Work instructions –
Each line of the listing below must be retyped as given.

[Exercise materials Boundary: Start]

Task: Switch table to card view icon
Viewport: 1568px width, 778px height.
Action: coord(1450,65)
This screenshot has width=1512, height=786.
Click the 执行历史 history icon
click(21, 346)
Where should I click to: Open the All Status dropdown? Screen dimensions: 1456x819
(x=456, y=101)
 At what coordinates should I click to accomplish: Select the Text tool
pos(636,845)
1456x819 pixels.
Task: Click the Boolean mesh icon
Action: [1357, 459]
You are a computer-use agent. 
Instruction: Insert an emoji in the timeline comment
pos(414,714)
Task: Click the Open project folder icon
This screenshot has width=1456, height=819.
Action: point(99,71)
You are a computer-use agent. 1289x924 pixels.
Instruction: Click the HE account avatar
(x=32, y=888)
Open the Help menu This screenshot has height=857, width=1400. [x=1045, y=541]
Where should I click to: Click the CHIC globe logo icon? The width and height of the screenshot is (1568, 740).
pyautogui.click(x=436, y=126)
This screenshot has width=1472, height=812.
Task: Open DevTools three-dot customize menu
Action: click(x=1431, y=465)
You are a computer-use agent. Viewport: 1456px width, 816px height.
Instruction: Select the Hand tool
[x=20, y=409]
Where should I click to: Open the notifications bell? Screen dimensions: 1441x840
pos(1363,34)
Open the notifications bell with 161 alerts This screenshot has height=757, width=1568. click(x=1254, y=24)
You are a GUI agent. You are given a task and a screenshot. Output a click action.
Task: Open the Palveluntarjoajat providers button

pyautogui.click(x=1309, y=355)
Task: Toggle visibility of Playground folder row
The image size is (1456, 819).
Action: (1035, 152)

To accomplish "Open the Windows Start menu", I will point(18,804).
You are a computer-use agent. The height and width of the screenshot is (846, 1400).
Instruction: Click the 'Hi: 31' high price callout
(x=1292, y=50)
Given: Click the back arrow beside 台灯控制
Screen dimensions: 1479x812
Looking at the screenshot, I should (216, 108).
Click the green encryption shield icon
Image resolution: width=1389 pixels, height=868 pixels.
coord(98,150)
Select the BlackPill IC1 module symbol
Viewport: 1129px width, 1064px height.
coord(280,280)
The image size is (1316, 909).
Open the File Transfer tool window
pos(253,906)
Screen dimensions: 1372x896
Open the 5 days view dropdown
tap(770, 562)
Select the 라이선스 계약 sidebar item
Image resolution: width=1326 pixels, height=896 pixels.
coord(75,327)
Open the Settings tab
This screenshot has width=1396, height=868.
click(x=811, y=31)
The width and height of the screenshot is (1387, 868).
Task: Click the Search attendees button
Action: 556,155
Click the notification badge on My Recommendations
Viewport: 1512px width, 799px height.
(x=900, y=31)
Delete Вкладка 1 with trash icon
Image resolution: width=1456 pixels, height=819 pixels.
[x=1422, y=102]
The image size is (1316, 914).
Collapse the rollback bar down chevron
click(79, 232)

[Exercise materials Boundary: End]

Response to the task –
Task: Switch table to card view icon
Viewport: 1568px width, 778px height.
Action: coord(1450,65)
This screenshot has width=1512, height=786.
Click the 执行历史 history icon
click(21, 346)
Where should I click to: Open the All Status dropdown? Screen dimensions: 1456x819
(x=456, y=101)
 At what coordinates should I click to accomplish: Select the Text tool
pos(636,845)
1456x819 pixels.
Task: Click the Boolean mesh icon
Action: [1357, 459]
You are a computer-use agent. 
Instruction: Insert an emoji in the timeline comment
pos(414,714)
Task: Click the Open project folder icon
This screenshot has width=1456, height=819.
Action: point(99,71)
You are a computer-use agent. 1289x924 pixels.
Instruction: Click the HE account avatar
(x=32, y=888)
Open the Help menu This screenshot has height=857, width=1400. [x=1045, y=541]
Where should I click to: Click the CHIC globe logo icon? The width and height of the screenshot is (1568, 740).
pyautogui.click(x=436, y=126)
This screenshot has width=1472, height=812.
Task: Open DevTools three-dot customize menu
Action: click(x=1431, y=465)
You are a computer-use agent. Viewport: 1456px width, 816px height.
Instruction: Select the Hand tool
[x=20, y=409]
Where should I click to: Open the notifications bell? Screen dimensions: 1441x840
pos(1363,34)
Open the notifications bell with 161 alerts This screenshot has height=757, width=1568. click(x=1254, y=24)
You are a GUI agent. You are given a task and a screenshot. Output a click action.
Task: Open the Palveluntarjoajat providers button

pyautogui.click(x=1309, y=355)
Task: Toggle visibility of Playground folder row
The image size is (1456, 819).
Action: (1035, 152)

To accomplish "Open the Windows Start menu", I will point(18,804).
You are a computer-use agent. The height and width of the screenshot is (846, 1400).
Instruction: Click the 'Hi: 31' high price callout
(x=1292, y=50)
Given: Click the back arrow beside 台灯控制
Screen dimensions: 1479x812
Looking at the screenshot, I should (216, 108).
Click the green encryption shield icon
Image resolution: width=1389 pixels, height=868 pixels.
coord(98,150)
Select the BlackPill IC1 module symbol
Viewport: 1129px width, 1064px height.
coord(280,280)
The image size is (1316, 909).
Open the File Transfer tool window
pos(253,906)
Screen dimensions: 1372x896
Open the 5 days view dropdown
tap(770, 562)
Select the 라이선스 계약 sidebar item
Image resolution: width=1326 pixels, height=896 pixels.
coord(75,327)
Open the Settings tab
This screenshot has width=1396, height=868.
click(x=811, y=31)
The width and height of the screenshot is (1387, 868).
Task: Click the Search attendees button
Action: 556,155
Click the notification badge on My Recommendations
Viewport: 1512px width, 799px height.
(x=900, y=31)
Delete Вкладка 1 with trash icon
Image resolution: width=1456 pixels, height=819 pixels.
[x=1422, y=102]
The image size is (1316, 914).
Collapse the rollback bar down chevron
click(79, 232)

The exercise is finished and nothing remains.